What to do
Wherever a picture appears, skip it and retype the rest of the data exactly.

Listed records
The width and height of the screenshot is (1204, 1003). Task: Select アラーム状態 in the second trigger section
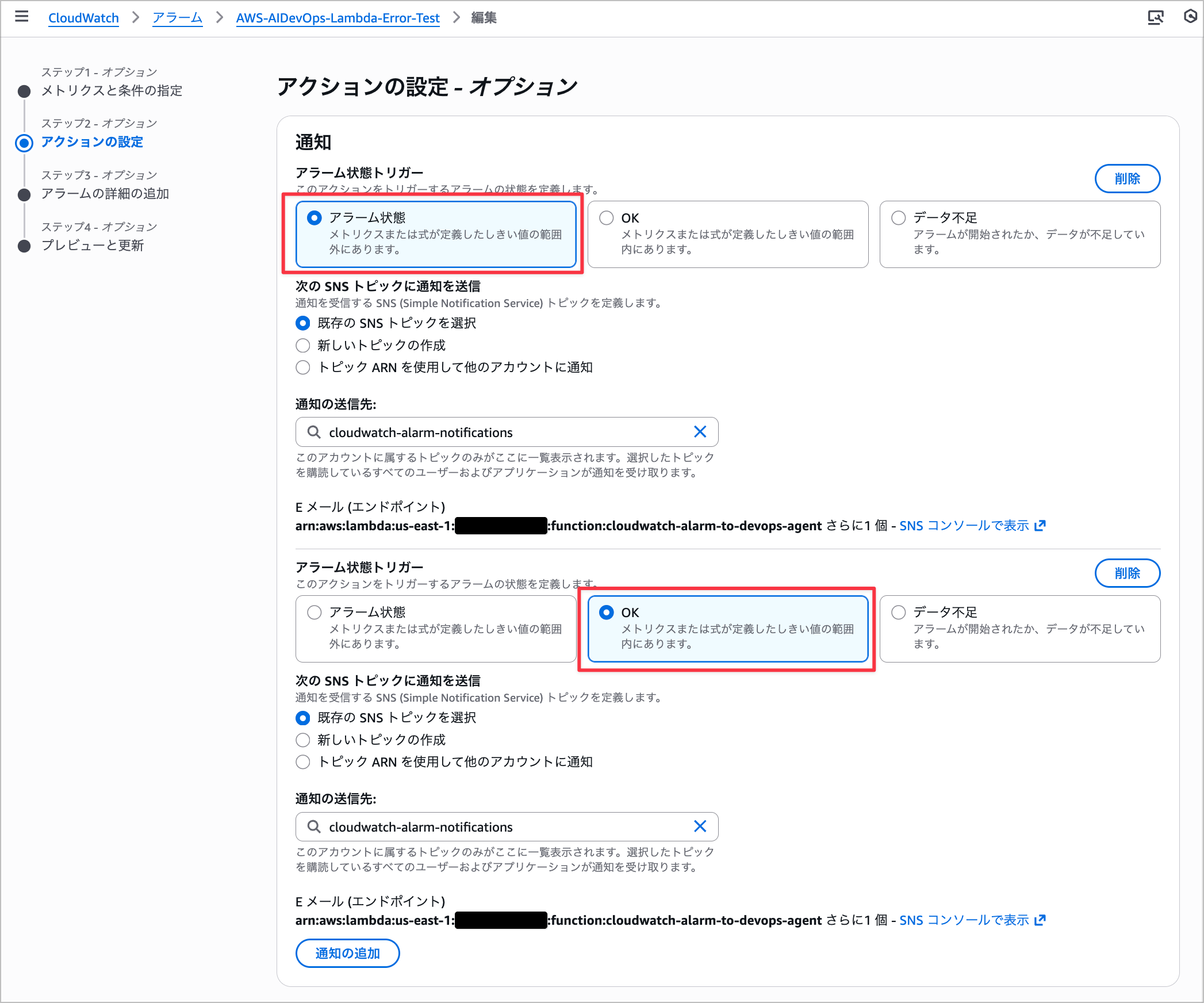point(314,612)
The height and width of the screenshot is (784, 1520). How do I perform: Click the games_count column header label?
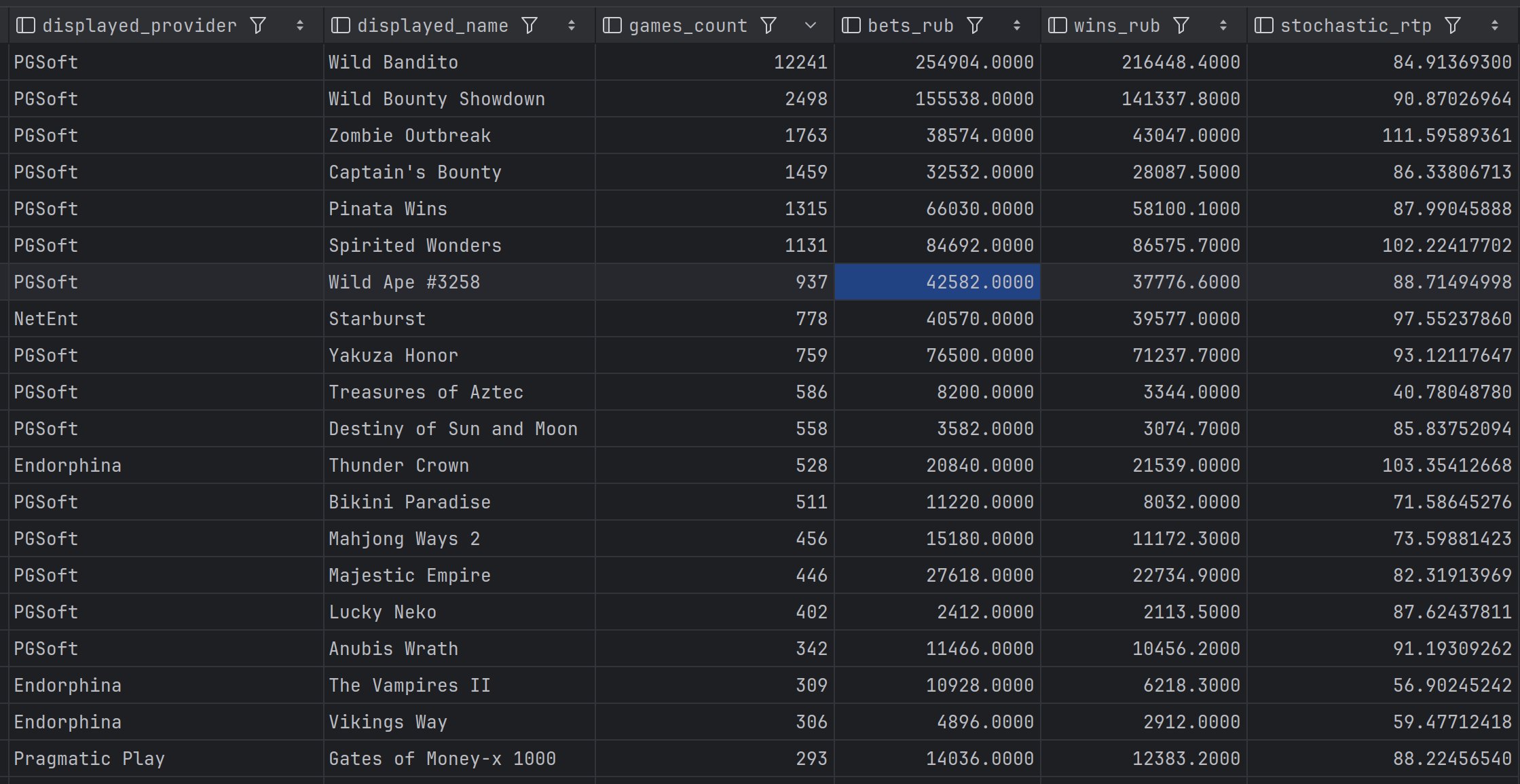coord(687,26)
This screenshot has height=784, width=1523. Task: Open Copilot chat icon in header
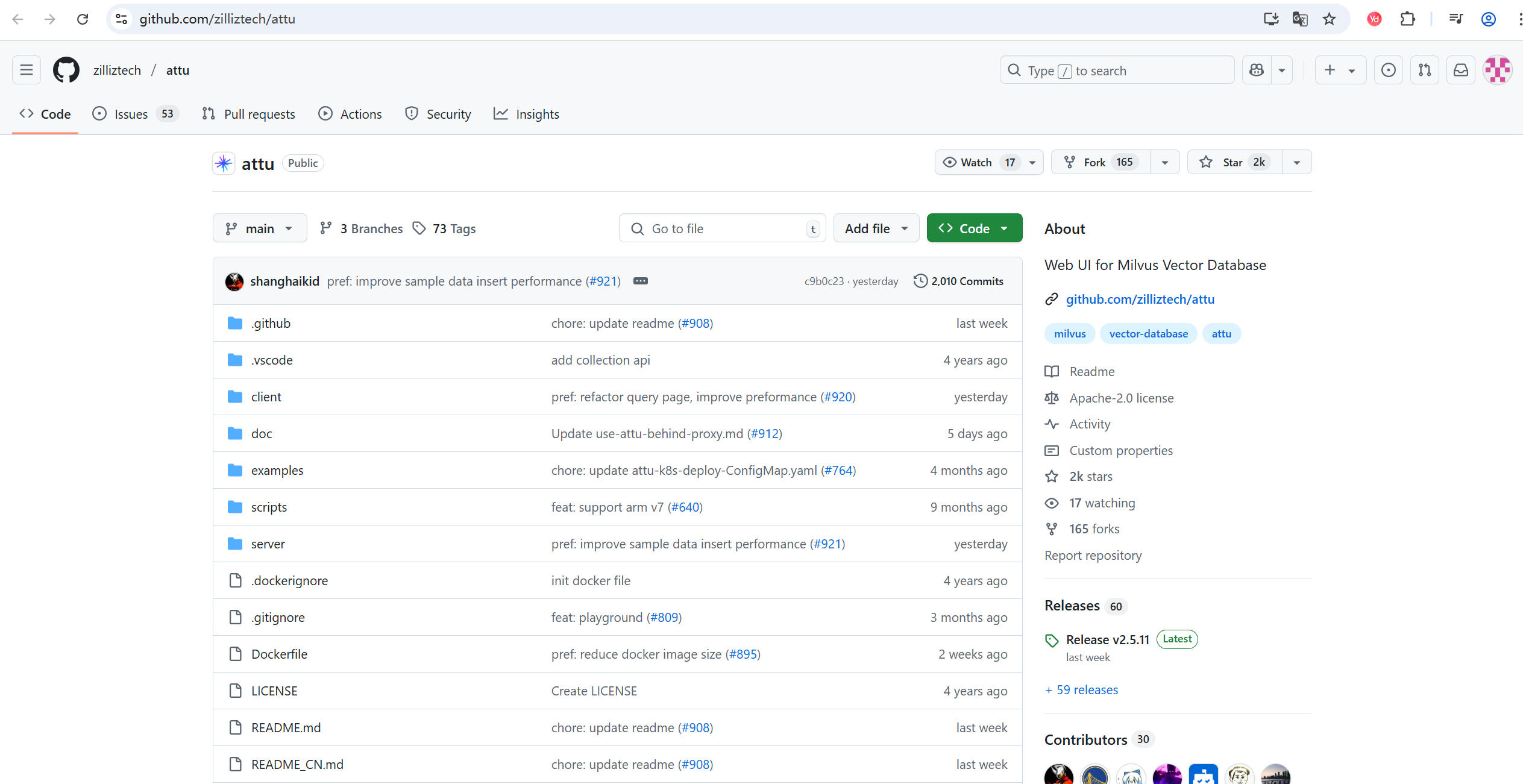[x=1257, y=71]
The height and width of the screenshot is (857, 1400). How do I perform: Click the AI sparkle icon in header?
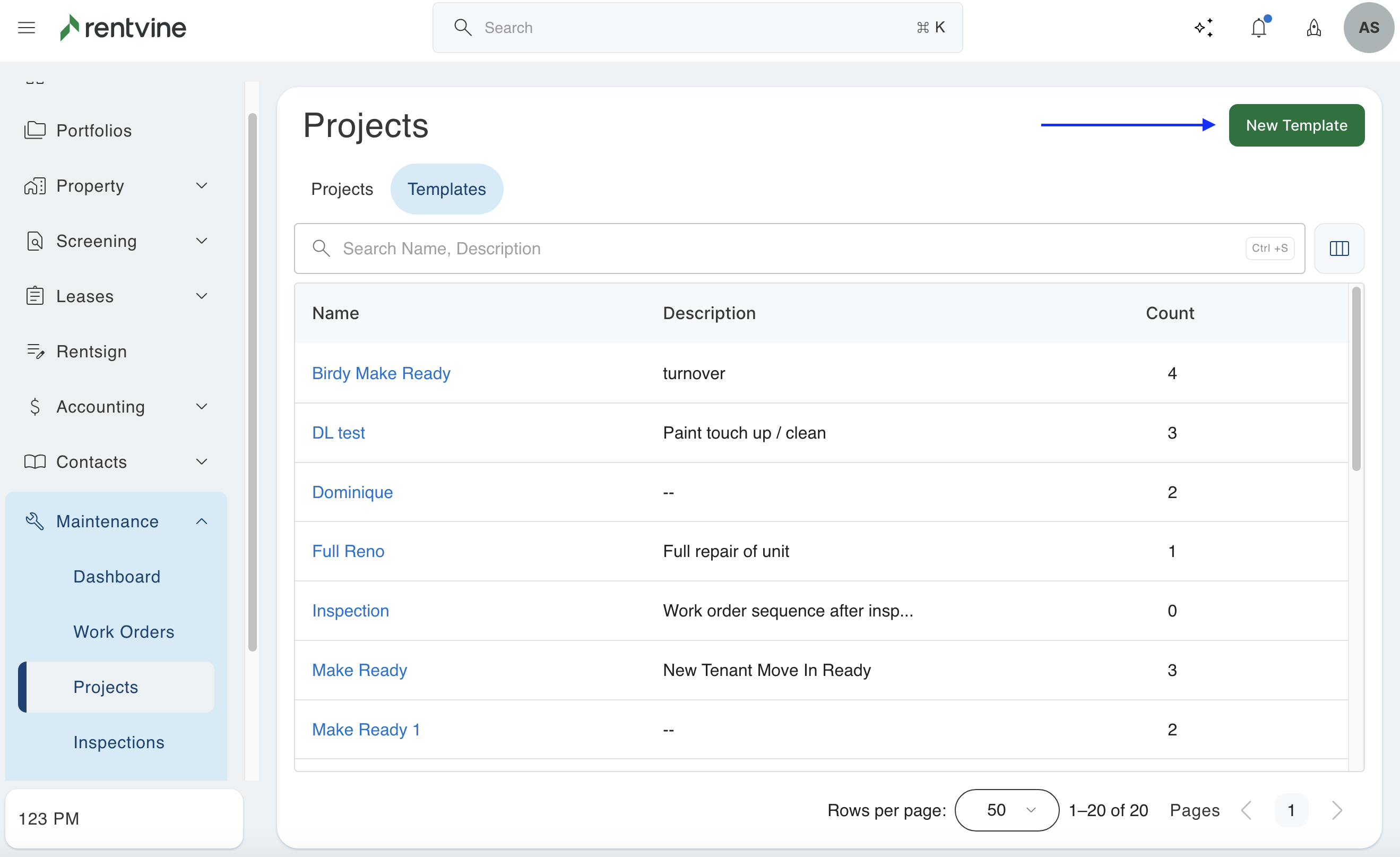(x=1204, y=27)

Output for this exercise
The width and height of the screenshot is (1204, 1003). Task: Select アラーム状態 in the second trigger section
point(314,612)
The height and width of the screenshot is (784, 1520). How do I perform: Click the games_count column header label?
coord(687,26)
This screenshot has height=784, width=1523. Task: Open Copilot chat icon in header
[x=1257, y=71]
The height and width of the screenshot is (857, 1400). How do I perform: Click the AI sparkle icon in header?
(x=1204, y=27)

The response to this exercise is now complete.